All that is wanted is a word-for-word retyping of the lines from the one containing "Task: Select the 0350-05.jpg" through the end of the material below.

-- Data extract follows --

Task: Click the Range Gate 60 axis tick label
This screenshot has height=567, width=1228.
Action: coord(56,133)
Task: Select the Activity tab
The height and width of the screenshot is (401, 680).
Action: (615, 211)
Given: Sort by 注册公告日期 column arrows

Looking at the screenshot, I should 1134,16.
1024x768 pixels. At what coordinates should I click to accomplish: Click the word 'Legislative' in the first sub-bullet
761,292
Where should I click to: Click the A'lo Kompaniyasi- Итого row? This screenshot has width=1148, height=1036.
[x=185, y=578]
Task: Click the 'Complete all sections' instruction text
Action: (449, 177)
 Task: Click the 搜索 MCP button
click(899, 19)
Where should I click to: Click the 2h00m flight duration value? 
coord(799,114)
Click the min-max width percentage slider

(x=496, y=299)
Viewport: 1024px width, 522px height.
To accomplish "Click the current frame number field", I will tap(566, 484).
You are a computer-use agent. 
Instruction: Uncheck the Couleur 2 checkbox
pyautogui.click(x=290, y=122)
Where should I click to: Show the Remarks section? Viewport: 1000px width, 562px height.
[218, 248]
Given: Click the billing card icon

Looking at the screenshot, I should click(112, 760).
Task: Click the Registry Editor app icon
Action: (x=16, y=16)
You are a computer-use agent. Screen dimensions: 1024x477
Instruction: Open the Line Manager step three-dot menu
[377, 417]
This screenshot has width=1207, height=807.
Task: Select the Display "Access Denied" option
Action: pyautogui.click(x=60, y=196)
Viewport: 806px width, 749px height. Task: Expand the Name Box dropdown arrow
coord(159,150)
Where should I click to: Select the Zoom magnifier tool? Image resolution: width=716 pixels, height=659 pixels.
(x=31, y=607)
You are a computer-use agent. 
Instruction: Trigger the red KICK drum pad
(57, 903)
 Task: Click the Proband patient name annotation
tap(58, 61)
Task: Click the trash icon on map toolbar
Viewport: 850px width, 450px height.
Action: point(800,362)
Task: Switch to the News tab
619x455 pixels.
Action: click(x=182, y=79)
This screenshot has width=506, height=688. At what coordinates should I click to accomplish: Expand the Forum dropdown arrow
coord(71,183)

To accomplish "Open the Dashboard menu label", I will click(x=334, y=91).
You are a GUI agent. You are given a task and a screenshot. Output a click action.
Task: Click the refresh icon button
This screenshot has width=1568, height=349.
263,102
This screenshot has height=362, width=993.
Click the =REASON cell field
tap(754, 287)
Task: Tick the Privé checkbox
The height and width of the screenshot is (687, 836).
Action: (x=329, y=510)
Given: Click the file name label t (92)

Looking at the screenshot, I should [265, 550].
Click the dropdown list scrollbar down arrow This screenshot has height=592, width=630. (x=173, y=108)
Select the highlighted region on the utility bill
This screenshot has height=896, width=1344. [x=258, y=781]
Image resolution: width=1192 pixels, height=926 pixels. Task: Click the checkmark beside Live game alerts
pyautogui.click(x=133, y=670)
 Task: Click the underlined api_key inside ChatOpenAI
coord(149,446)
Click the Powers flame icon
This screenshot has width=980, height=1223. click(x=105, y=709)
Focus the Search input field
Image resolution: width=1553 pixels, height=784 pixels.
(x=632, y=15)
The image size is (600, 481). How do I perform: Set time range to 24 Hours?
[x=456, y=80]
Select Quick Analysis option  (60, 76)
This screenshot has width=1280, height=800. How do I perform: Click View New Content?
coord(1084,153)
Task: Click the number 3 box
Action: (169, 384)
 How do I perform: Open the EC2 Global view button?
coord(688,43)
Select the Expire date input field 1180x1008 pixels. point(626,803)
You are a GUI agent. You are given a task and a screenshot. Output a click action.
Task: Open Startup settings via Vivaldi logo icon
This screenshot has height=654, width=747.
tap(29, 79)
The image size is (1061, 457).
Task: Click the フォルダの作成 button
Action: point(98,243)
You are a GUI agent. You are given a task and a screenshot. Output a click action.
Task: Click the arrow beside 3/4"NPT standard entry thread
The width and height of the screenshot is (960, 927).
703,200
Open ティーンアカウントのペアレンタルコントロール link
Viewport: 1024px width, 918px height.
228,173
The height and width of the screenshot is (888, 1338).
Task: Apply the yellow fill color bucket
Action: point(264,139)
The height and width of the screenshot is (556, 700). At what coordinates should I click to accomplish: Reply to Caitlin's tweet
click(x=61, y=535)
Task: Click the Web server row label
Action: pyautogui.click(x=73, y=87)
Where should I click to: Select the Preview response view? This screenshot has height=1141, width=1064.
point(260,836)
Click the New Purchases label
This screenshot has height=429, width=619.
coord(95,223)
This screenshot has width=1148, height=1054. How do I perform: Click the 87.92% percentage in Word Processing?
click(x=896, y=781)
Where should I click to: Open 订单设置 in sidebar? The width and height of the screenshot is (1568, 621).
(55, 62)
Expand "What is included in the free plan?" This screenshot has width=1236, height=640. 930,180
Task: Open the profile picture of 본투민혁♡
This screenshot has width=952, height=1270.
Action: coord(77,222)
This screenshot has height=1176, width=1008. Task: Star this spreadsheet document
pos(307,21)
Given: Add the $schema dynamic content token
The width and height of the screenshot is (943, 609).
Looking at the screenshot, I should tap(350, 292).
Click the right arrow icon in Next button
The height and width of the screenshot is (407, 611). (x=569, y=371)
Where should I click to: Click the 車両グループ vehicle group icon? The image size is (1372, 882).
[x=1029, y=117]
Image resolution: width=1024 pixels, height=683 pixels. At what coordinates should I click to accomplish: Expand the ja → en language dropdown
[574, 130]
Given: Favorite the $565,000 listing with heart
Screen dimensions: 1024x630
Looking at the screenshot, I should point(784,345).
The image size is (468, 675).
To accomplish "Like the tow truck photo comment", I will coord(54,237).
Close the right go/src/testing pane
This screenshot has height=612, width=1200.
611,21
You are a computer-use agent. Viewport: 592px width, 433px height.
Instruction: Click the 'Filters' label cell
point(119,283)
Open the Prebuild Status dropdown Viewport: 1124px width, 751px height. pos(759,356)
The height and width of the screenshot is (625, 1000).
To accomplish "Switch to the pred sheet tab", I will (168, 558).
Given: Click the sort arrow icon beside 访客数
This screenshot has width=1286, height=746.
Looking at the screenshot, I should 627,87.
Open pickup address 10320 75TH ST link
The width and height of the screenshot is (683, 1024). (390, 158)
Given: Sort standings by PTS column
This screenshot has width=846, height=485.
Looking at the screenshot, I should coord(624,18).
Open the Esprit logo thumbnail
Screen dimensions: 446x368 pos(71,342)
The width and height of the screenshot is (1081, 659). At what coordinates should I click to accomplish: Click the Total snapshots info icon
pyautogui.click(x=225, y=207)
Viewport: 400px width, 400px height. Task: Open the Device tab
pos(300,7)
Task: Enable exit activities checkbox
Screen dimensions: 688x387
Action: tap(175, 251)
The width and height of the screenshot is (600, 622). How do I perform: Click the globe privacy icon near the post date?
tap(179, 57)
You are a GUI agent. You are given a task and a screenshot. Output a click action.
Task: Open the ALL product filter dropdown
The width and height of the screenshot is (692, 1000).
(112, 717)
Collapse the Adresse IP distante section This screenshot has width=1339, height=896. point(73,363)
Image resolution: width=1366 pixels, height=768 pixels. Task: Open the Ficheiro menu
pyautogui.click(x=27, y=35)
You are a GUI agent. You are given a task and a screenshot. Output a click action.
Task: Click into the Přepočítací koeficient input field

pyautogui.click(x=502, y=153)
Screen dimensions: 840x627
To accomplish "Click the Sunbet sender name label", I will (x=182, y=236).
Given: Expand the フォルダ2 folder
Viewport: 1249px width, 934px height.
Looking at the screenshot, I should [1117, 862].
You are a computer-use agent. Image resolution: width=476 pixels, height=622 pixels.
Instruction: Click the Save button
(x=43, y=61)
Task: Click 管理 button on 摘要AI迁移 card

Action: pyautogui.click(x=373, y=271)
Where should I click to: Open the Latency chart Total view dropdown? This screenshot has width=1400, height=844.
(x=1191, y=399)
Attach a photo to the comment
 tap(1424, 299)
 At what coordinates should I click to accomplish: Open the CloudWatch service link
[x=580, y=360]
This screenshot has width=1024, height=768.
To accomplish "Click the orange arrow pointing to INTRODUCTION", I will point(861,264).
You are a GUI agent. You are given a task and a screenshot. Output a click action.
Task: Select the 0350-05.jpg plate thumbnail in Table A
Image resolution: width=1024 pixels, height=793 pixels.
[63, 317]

-- Data extract concluded --

**Solution for this task**:
Task: Select the 0350-05.jpg plate thumbnail in Table A
Image resolution: width=1024 pixels, height=793 pixels.
[63, 317]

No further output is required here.